Having already spoken of a number of Memphis' interesting citizens, I find myself left with an ill-assorted trio of names yet to be mentioned, because, different as they are, each of the three supplies a definite part of the character of the city. First, then, Memphis has the honor of possessing what not many of our cities possess: a man who stands high among the world's artist-bookbinders. This gentleman is Mr. Otto Zahn, executive head of the publishing house of S. C. Toof & Co. Mr. Zahn himself has done some famous bindings, and books bound by him are to be found in some of the finest private libraries in the land. Until a few years ago he conducted an art-bindery in connection with the Toof company's business, but it was unprofitable and finally had to be given up.
Second, to descend to a more popular form of art, but one from which the revenue is far more certain, Memphis has, in W. C. Handy, a negro ragtime composer whose dance tunes are widely known. Among his compositions may be mentioned the "Memphis Blues," the "St. Louis Blues," "Mr. Crump," and "Joe Turner." "Mr. Crump" is named in honor of a former mayor of Memphis who was ousted for refusing to enforce the prohibition law; "Joe Turner" is the name of a negro pianist who plays for Memphis to dance—as Handy also does.

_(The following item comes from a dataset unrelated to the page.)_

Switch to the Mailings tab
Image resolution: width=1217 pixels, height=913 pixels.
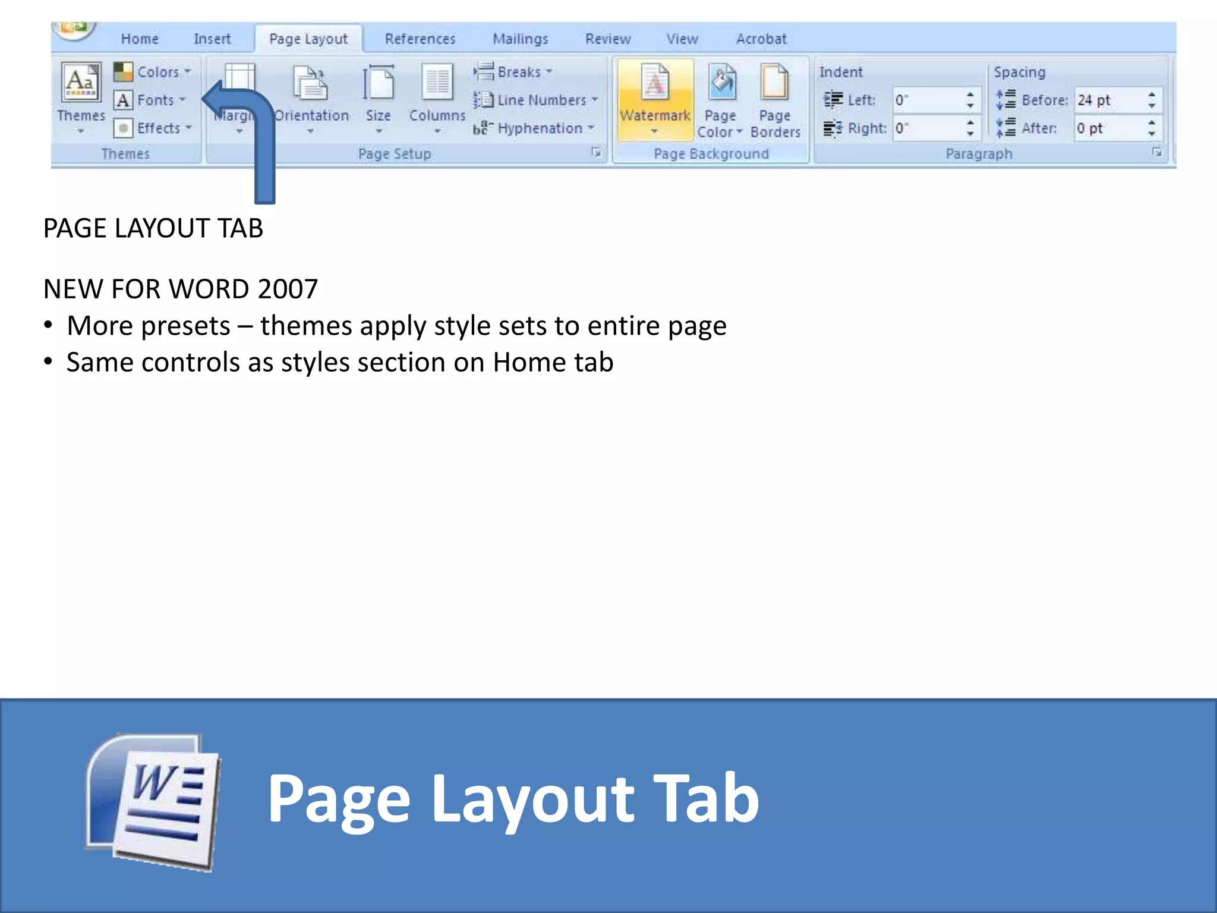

Most of Handy's tunes are negro "rags" in fox-trot time, and they are so effective that Memphis dances them generally in preference to the one step.
My third celebrity is of a more astounding type. While in Memphis I called aboard the river steamer Grand, and had a talk with Mrs. Nettie Johnson, who is captain of that craft. Some one told me that Mrs. Johnson was the only woman steamboat captain in the world, but she informed me that at Helena, Arkansas, there lives another Mrs. Johnson—no relative of hers—who follows the same calling.
The steamer Grand is almost entirely a Johnson family affair. Mrs. Johnson is captain; her husband, I. S. Johnson is pilot (though Mrs. Johnson has, in addition to her master's license, a pilot's license, and often takes the wheel); her elder son, Emery, is clerk; Emery's wife is assistant clerk, while Arthur, the captain's younger son, is engineer. Russell Johnson, Mrs. Johnson's grandson, is the only member of the family I saw aboard the boat who does not take part in running it. Russell was five years old when I met him, but that was nearly a year ago, and by now he is probably chief steward, boatswain, or ship's carpenter.